Ante cualquier acontecimiento, de la clase que sea, la Unión Europea actúa como una potencia económica, moral y aun espiritual. Frente a los adversarios designados, entre ellos China y Rusia, reivindica su soberanía y los valores que se siente en la obligación de defender en el mundo. Una postura que esconde mal un sometimiento creciente respecto de Estados Unidos.

Un año después del ataque a Ucrania por parte de Rusia, el nuevo paisaje ideológico europeo comienza a dibujarse. La agresión llevada a cabo por el Kremlin y el compromiso total de las autoridades políticas y de los medios de comunicación del viejo continente en apoyo al gobierno ucraniano liberaron un acervo intelectual común, escondido hasta ahora detrás de las fórmulas estereotipadas de los dirigentes de la eurocracia que preconizan el multilateralismo y los derechos humanos. La movilización militar y presupuestaria decidida por el conjunto de los países europeos, y en particular por Alemania, sin precedentes desde el fin de la Guerra Fría, converge hacia un objetivo enunciado el 14 de setiembre pasado en Estrasburgo por la presidenta de la Unión Europea (UE), Ursula von der Leyen: formar un “pacto para la defensa de la democracia” contra las potencias autoritarias que Rusia o China encarnan. El ataque contra Ucrania, explica Von der Leyen, “es una guerra contra nuestra energía, una guerra contra nuestra economía, una guerra contra nuestros valores y una guerra contra nuestro futuro. Se trata de la autocracia contra la democracia”. Así, las líneas de la nueva ideología europea se van esclareciendo: toman la forma de un neonacionalismo moral y de una afirmación de soberanía que, de modo paradojal, siguen estando marcados por una creciente dependencia de Estados Unidos.

La afirmación geopolítica de una Europa “al servicio de la paz y de la solidaridad brindando al mundo un espacio único de estabilidad y de seguridad” se escribió ya desde 2017 por el presidente de la República Francesa. Se basa en la convicción de una excepcionalidad moral, ampliamente inspirada en aquella que Estados Unidos pretende encarnar. “Europa, no lo olviden jamás —explicaba Emmanuel Macron—, son nuestros valores llevados al mundo y, al mismo tiempo, lo que nos protege”.1 El mismo nacionalismo a escala continental se observa en el ámbito económico. La crisis sanitaria, marcada desde 2020 por numerosas penurias y por rupturas de las cadenas de abastecimiento, seguida de la crisis de la energía en 2022, dieron cuerpo a las declaraciones de Macron sobre la necesidad de “construir una nueva soberanía europea”.2 Hoy por hoy, esta afirmación conforma la piedra angular del posicionamiento internacional de la UE, ya sea que se trate de políticas ambientales, de la industria militar, de las normas en materia de protección de la vida privada frente a los gigantes del sector digital y, por supuesto, de dependencia energética.
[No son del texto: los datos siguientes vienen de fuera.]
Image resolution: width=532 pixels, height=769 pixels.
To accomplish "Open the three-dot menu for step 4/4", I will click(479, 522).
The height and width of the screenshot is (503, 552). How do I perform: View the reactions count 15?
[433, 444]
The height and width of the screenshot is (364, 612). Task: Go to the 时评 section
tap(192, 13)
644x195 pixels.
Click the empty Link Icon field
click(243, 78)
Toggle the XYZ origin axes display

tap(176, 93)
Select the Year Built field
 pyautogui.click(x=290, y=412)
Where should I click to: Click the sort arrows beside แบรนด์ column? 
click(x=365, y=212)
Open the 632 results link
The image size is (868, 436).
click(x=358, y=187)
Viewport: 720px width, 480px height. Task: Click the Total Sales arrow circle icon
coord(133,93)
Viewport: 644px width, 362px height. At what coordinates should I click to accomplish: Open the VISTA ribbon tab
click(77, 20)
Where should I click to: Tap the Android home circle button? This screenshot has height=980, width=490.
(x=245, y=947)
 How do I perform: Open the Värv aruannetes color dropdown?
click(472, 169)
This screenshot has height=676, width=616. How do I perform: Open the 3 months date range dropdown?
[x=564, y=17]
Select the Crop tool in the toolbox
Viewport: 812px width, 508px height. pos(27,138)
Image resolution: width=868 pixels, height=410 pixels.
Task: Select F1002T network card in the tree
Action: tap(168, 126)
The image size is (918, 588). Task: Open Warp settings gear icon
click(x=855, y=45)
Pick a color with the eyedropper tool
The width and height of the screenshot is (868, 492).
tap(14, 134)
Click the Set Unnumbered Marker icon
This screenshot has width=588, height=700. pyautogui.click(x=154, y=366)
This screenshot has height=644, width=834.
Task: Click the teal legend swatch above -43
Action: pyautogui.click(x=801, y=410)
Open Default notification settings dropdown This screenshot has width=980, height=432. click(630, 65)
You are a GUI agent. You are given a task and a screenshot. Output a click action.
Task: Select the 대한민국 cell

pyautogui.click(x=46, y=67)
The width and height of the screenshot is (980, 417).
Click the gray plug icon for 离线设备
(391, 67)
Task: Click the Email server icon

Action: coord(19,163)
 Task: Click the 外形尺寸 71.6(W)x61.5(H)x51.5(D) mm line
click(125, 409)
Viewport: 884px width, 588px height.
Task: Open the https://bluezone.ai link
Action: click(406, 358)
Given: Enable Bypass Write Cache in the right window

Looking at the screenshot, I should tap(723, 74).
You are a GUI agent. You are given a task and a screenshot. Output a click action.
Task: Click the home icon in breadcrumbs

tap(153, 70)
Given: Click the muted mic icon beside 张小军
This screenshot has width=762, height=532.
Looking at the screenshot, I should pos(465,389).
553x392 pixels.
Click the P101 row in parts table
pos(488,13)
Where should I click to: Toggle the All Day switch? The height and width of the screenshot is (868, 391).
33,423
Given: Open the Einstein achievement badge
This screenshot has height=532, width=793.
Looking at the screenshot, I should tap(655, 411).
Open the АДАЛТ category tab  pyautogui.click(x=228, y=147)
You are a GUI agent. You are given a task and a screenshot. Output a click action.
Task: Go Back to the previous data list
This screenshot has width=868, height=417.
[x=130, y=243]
Hogar de las dos guerras mundiales del siglo XX, cuna del nazismo y del fascismo, tras haber sido desde el siglo XVI la cuna de la colonización y del imperialismo, Europa tuvo que reconstruirse por medio de un incesante trabajo de generar un relato autocentrado o de reparación de imagen, y por una serie de innovaciones que hoy la vuelven un conjunto político-institucional con suficiente carácter específico a escala mundial.3 Un poco como Estados Unidos, pero sobre temas diferentes, busca estar a la vanguardia de la resolución de los problemas mundiales, la crisis climática o incluso las metas de bienestar y de calidad de vida, aduciendo su mejor desempeño objetivo en materia de igualdad, derechos de las minorías o cohesión social.

Como dice, sin filtros, Josep Borrell, alto representante de la Unión para Asuntos Exteriores y Política de Seguridad y vicepresidente de la Comisión Europea, “hemos construido un jardín que combina libertad política, prosperidad económica y cohesión social. (...) El resto del mundo, o la mayor parte del resto del mundo, es una jungla”.4 Desbaratado en lo interno, el “modelo social” se convierte en el exterior en el instrumento geopolítico de cierta “misión civilizatoria” europea, desplegado con orgullo en las diversas arenas internacionales (G20, Naciones Unidas, Consejo de Europa, etcétera) y que, según las circunstancias, se apoya en los derechos humanos, el Estado social, los combates feministas o LGBT y hasta el voluntarismo climático.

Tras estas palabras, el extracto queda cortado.